Getting under way on the morning after the festival, Bean guided Canadian Fifer across the busy waters of Victoria’s Inner Harbor. Unhurried but confident, she cut a pretty figure in the fall sun, dodging ferries, seaplanes, kayaks, whale-watching boats and water taxis that scurry back and forth along the waterfront and its dominant landmark, the Empress Hotel. Connoisseurs of pinched sterns notice the smooth flow of water along her hull before it closes at the stern.

Once past the cruise ship terminal and the throng of fishing boats drifting past the breakwater on an outgoing tide, Bean goosed the Ford Industrial 592 E engine to about 1,800 rpm, which is good for 6.5 knots of cruising speed and consumes about 1 gallon of diesel an hour. Bean reckons he fills up once in a busy season, otherwise every 18 months.
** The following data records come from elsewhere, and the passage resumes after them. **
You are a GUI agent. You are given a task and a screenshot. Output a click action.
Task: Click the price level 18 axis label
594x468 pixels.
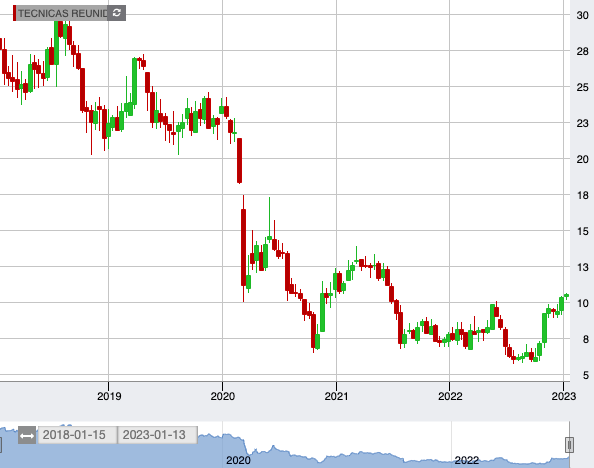point(582,195)
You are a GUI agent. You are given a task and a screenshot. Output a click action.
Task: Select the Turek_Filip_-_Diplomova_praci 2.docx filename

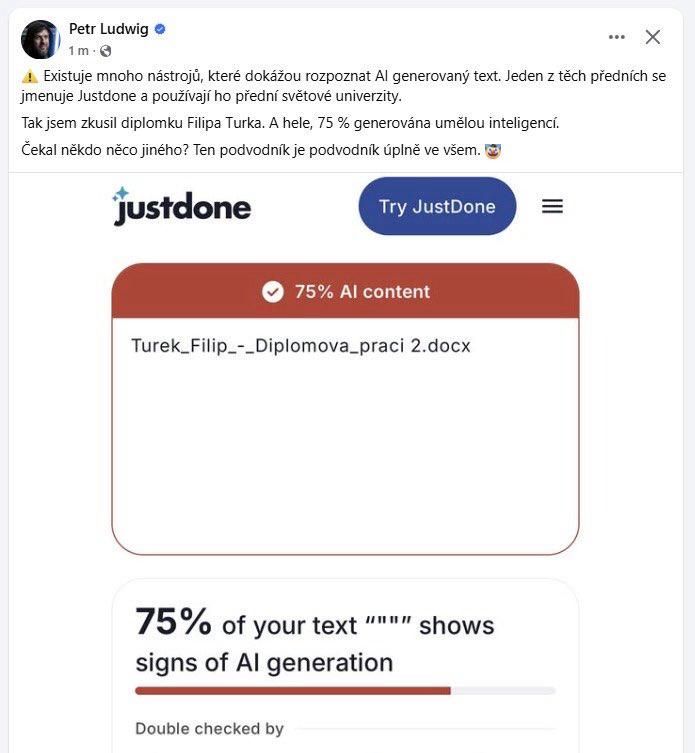[x=301, y=346]
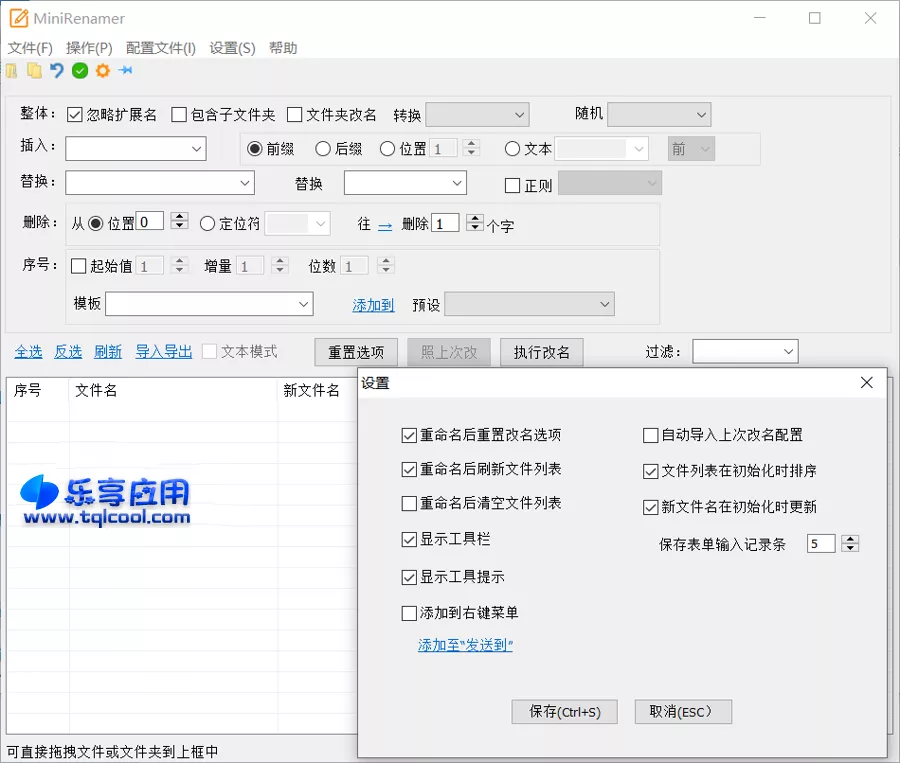Click the up stepper beside 位置 in 插入 row
This screenshot has height=763, width=900.
click(x=469, y=144)
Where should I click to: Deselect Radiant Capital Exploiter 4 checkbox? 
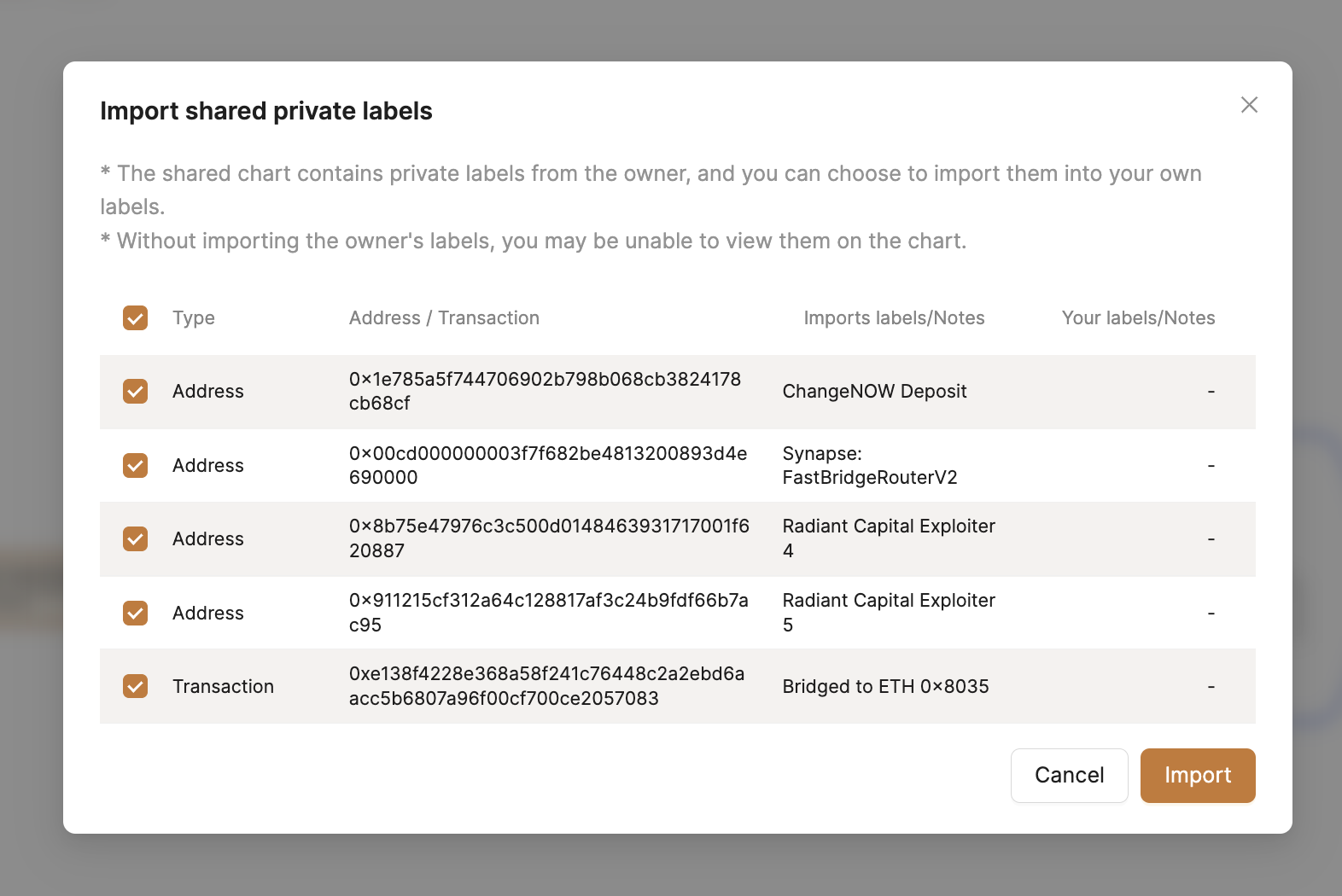pos(136,539)
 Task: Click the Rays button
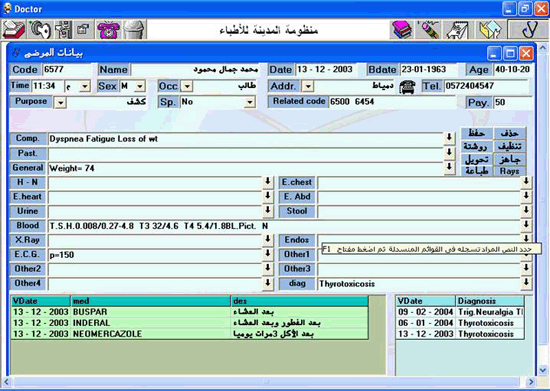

Still in siesta mode, the Juan de Fuca Strait wasn’t dishing up the conditions a Fifer needs to strut her stuff. “She likes it rough,” the captain explains, “but she stays dry on deck.”

Has she ever let him down? “Yes, there was one incident when we drifted not under command,” he remembers. The water pump decided to quit before her time. And what about sailing? After all, she’s not just an honest vessel, but also a bona fide ketch with tabernacled masts and nearly 300 square feet of sail when every stitch of canvas is flying. “Yes, but that’s a lot of work, plus she needs a snort of breeze,” Bean says. “It was easier to swap the pump on the fly and continue under steam.”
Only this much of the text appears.